■ **EXERCISE DESCRIPTION**:
Beginning at the line that contains "Solo band F#7 with the headphone icon", return every remaining line of the data below exactly; return nothing before it.
BEGIN EXERCISE MATERIALS
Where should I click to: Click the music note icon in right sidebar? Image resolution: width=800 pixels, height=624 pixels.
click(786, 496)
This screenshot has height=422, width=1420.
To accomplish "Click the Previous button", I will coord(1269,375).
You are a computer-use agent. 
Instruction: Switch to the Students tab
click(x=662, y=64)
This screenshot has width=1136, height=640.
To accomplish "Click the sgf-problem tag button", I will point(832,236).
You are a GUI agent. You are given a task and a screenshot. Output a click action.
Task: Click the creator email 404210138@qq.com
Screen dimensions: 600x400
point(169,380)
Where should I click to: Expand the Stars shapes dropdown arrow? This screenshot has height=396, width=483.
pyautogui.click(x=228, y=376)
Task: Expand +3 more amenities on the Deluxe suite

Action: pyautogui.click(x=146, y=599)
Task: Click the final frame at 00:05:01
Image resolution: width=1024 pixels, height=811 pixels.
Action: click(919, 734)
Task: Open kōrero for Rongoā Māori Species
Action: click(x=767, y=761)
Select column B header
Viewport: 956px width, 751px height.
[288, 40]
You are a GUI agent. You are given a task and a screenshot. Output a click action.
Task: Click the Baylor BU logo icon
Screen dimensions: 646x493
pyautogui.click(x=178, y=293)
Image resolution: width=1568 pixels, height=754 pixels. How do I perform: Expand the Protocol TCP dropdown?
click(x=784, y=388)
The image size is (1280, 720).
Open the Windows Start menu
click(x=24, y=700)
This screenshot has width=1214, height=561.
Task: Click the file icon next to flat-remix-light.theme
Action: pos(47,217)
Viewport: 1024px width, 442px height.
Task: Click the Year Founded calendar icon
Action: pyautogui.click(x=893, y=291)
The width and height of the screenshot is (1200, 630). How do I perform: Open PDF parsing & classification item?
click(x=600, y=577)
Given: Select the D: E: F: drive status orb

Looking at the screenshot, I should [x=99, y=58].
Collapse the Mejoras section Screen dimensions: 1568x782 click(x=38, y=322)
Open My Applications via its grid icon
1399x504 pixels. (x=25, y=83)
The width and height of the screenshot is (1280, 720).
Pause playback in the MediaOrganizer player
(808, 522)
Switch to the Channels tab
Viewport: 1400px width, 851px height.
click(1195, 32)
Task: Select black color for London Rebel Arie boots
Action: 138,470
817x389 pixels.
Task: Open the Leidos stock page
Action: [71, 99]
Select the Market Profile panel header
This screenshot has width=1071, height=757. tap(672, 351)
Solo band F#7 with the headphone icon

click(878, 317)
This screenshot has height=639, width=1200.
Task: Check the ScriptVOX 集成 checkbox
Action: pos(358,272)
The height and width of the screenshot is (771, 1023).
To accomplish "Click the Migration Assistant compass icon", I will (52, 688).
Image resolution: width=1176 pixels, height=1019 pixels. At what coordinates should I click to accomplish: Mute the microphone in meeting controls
END EXERCISE MATERIALS
■ **RESPONSE BELOW**:
Solo band F#7 with the headphone icon

click(878, 317)
This screenshot has height=639, width=1200.
Task: Check the ScriptVOX 集成 checkbox
Action: pos(358,272)
The height and width of the screenshot is (771, 1023).
To accomplish "Click the Migration Assistant compass icon", I will (52, 688).
Image resolution: width=1176 pixels, height=1019 pixels. At what coordinates should I click to accomplish: Mute the microphone in meeting controls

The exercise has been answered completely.